Oglethorpe met and became good friends with Tomochichi, chief of the Yamacraw Indians, a tribe that he apparently formed from some Creek and Yamasee Indians. This, after decades in which Indians in Georgia and elsewhere had been decimated by the diseases of the Spanish and the Indian slave trade of the French and English. Many groups of Indians were coalescing as nations or “tribes” of mixed heritage and were learning how to deal with the English economy more successfully.

Oglethorpe was lucky to have in his group a lady by the name of Mary Musgrove, whose mother was Creek and father English. She served as interpreter between the general and the chief, and was later rewarded handsomely for her work.

The Chief requested that Oglethorpe provide a Christian education for his tribe and in particular, his nephew, Toonahowi. Oglethorpe obliged and on one of his trips back to England he brought the Chief, his nephew, and a number of other tribesmen. Toonahowi made quite an impression on the King’s court and in particular with the Duke of Cumberland, who gave the boy a watch. The young boy was so impressed, he named his island after the Duke- which is how we got the name for Cumberland Island.

Mary Musgrove (whose Indian name was “Coosaponakesee”) married three different Englishmen. The first was John Musgrove, a trader, who died of malaria. She remarried briefly to a man name Matthews, who also died. But her third marriage was to the Reverend Bosomworth, a shrewd fellow who abused Mary’s reputation to acquire property and position. She established an important trading post, just outside the city of Savannah, in an area now owned by the Georgia Ports Authority. The because of its archeological importance, the site was exhumed and many artifacts were removed for storage and display.

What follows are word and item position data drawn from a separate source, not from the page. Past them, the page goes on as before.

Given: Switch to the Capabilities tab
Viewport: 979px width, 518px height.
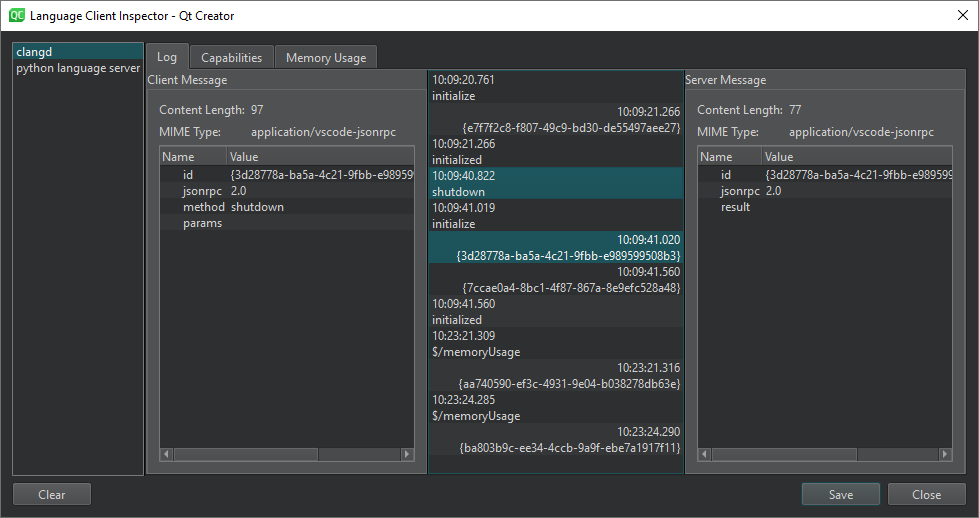Looking at the screenshot, I should click(x=231, y=58).
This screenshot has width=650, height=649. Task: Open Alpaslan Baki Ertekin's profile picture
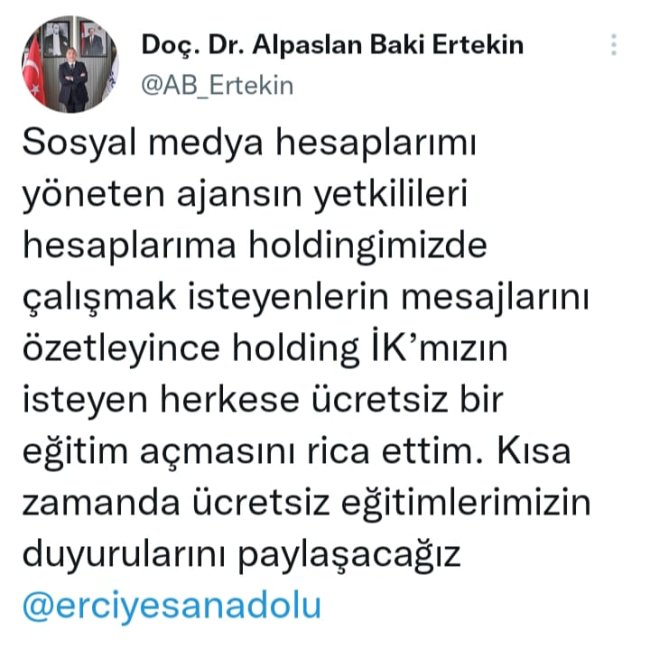70,65
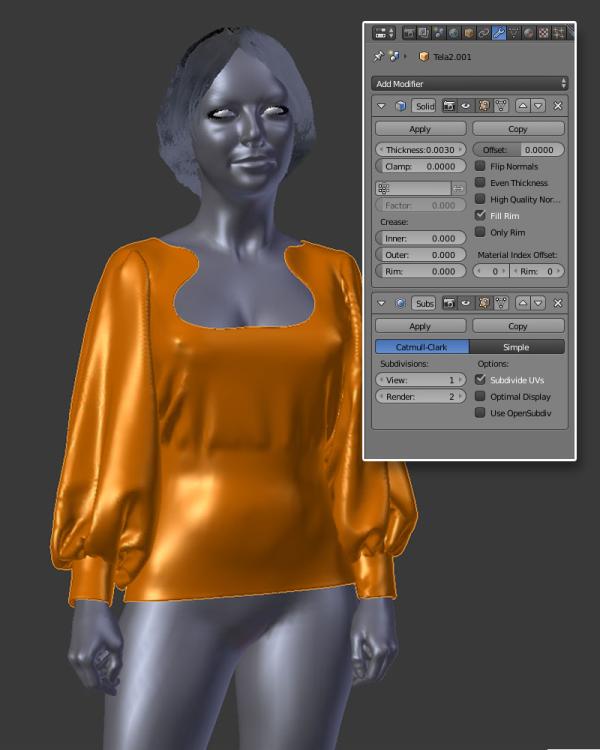Hide Solidify modifier in viewport via eye

coord(466,105)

Savannah grew to become an important trading port. The Savannah River was a vital pipeline for transporting pelts and deer skins from Augusta and other smaller towns along the river. Indigo and rice were important crops, exported to England until the Revolutionary War. In 1793, Eli Whitney invented the cotton gin at Mulberry Grove, just up the Savannah River a few miles above the Hullahan Bridge. While cotton had been an important crop before, with the invention of the cotton gin to mechanically remove the seeds from cotton, cotton became “king”.

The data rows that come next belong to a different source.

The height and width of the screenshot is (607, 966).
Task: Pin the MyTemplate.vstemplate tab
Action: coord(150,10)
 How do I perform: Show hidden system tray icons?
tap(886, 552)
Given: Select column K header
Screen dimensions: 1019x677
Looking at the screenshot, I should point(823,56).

Many of the old buildings along River Street were part of the original cotton exchange built in 1817. The first two floors were for the cotton coming into the port. In 1853, three more floors were added; the third floor for storage, and the 4th and 5th floors for offices. Soon the whole riverfront bluff was comprised of alleys and walkways connecting the buildings. Later iron and concrete walkways connected the buildings to the bluff. These walkways were called “Factors Walk”, due to fact that the workmen who calculated the price of cotton were called “factors”.